The SBA recognizes that businesses have costs to keep operations moving, so they’ve approved several other expenses for which you can use the other (up to) 40% of your PPP loan. 

  • Mortgage, rent, or utilities: this includes any payments on these expenses related to your home services business. If you have an office (even a home office) that you operate out of, you can use your PPP loan to help cover any portion of that payment that you would deduct from your business taxes
  • Interest payments for debts: you can use your PPP funds to help pay the interest payments on business-related debts like credit cards, business loans, vehicle loans, or equipment financing
  • Operational expenditures: this is any business software or cloud computing service that helps in essential functions for your business, like sales and billing functions, payment processing, invoicing, accounting, inventory tracking, or something else that helps with product or service delivery
  • Supplier costs: you may use your PPP loan to help with payments to suppliers for contracts or purchase orders that were in place before the first day of your covered loan period
  • COVID-19 costs: your PPP loan can be used to help cover costs that you’ve incurred that are related to adhering to COVID-19 safety guidelines, like PPE, cleaning supplies, or business expansions to help with social distancing
  • Property damages: the riots in 2020 caused significant property damages to businesses across the country. If your business was impacted, you can use your PPP funds to help pay for costs that weren’t covered by insurance

Keep good documentation of how you spend your PPP funds so that you are prepared when it’s time to apply for loan forgiveness.
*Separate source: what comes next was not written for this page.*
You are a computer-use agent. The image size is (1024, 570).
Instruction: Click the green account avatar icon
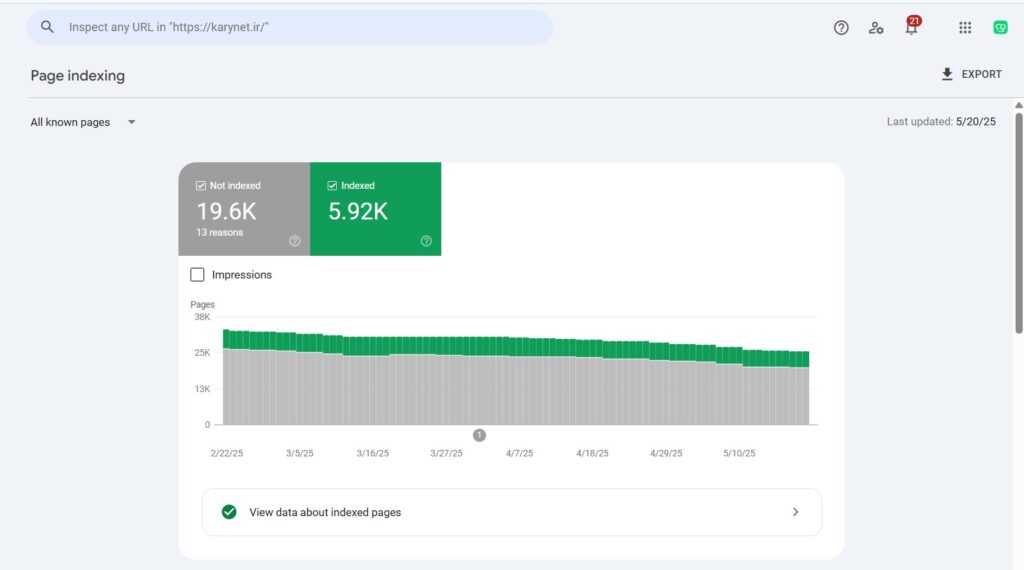1000,28
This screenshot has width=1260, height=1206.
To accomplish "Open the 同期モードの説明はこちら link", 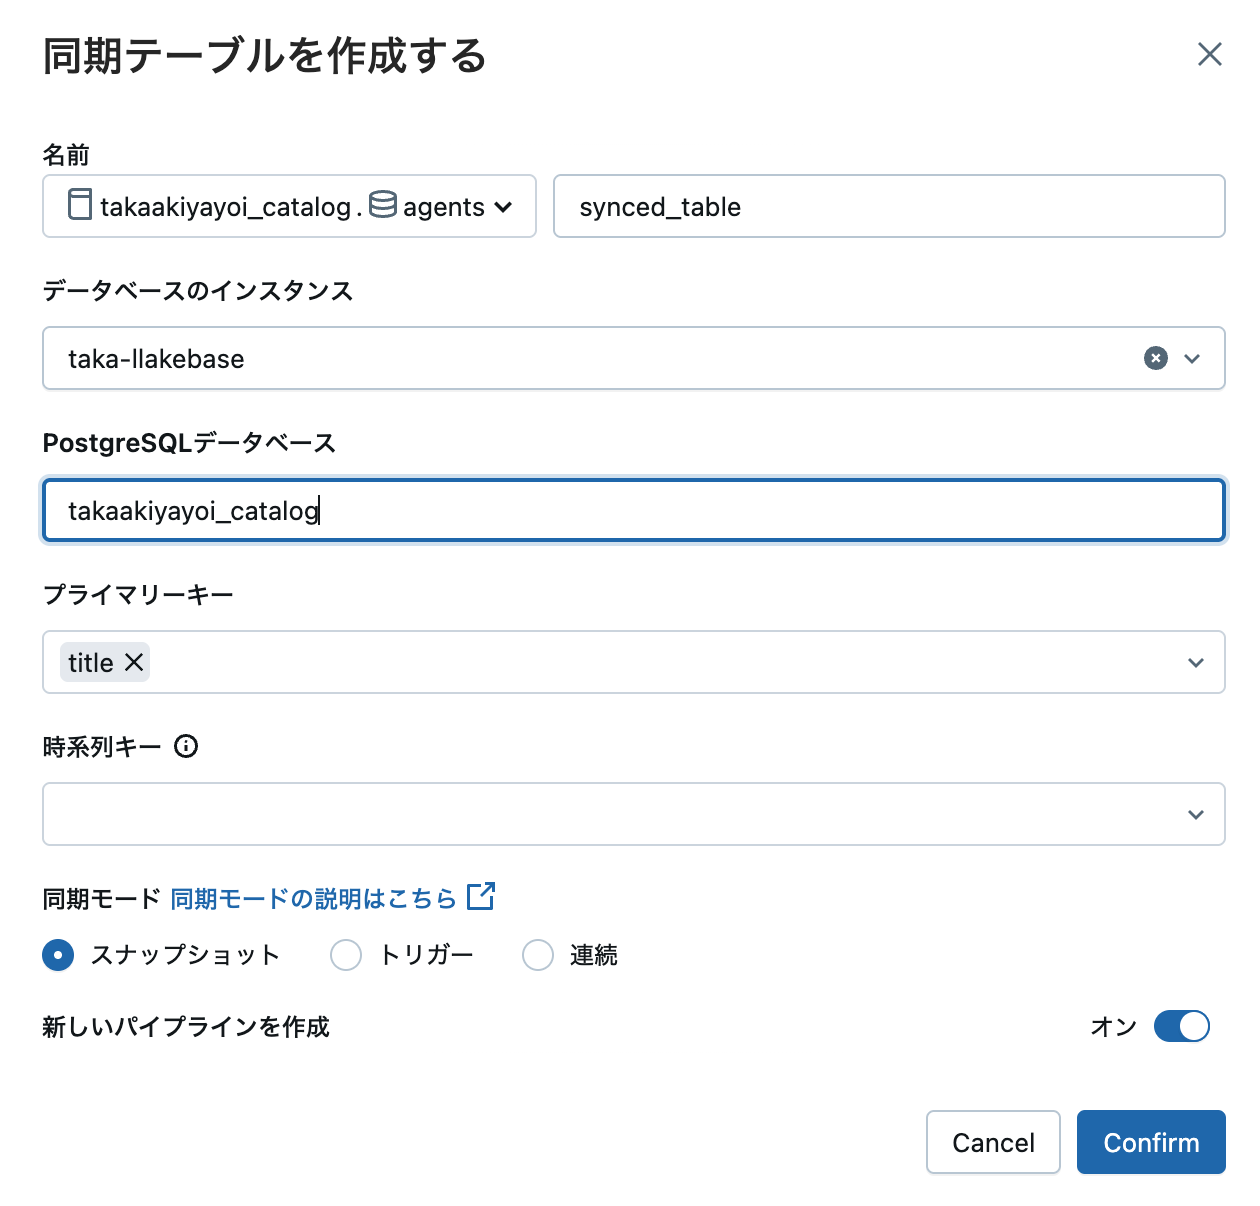I will [313, 898].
Helpful resource: Tracking PPP expenses to maintain forgiveness (tools and tips!) 

Steps to apply for PPP loan forgiveness

When it’s all said and done, you can apply for loan forgiveness and if your application is approved you will not have to worry about having to pay anything back! You can put your forgiveness application after the last day of your covered period. You’ll have within 10 months from the end of your covered period to complete and process your application. 

To apply for loan forgiveness, you should first check if your lender has opted-in to the new SBA PPP Direct Forgiveness Portal. If your PPP loan was for $150,000 or less, AND if your lender has opted-in to the use of the platform, you will be able to submit your PPP loan forgiveness application online directly to the SBA, using the electronic equivalent of SBA Form 3508S. For full details, read our post about the new SBA PPP Direct Forgiveness Portal and other recent rule changes.

If the above doesn’t apply to you, contact your PPP lender and complete the correct application form:

  1. Ask your lender for the correct forgiveness application for your business type and situation. There are multiple forms, so they’ll get you the right one. Check out the new forgiveness application forms for 2021.
  2. Fill out your application and gather all of the documents you need to verify your expenditures (bank statements, invoices, receipts, etc.). Most lenders are using electronic processes to gather this information, so work with your lender on their process. 
  3. Turn everything into your lender and follow their processes to get your application submitted it to the SBA.
  4. When a decision has been made, your lender will reach out to notify you either way. If you followed all the rules, chances are you’ll never have to pay this loan back.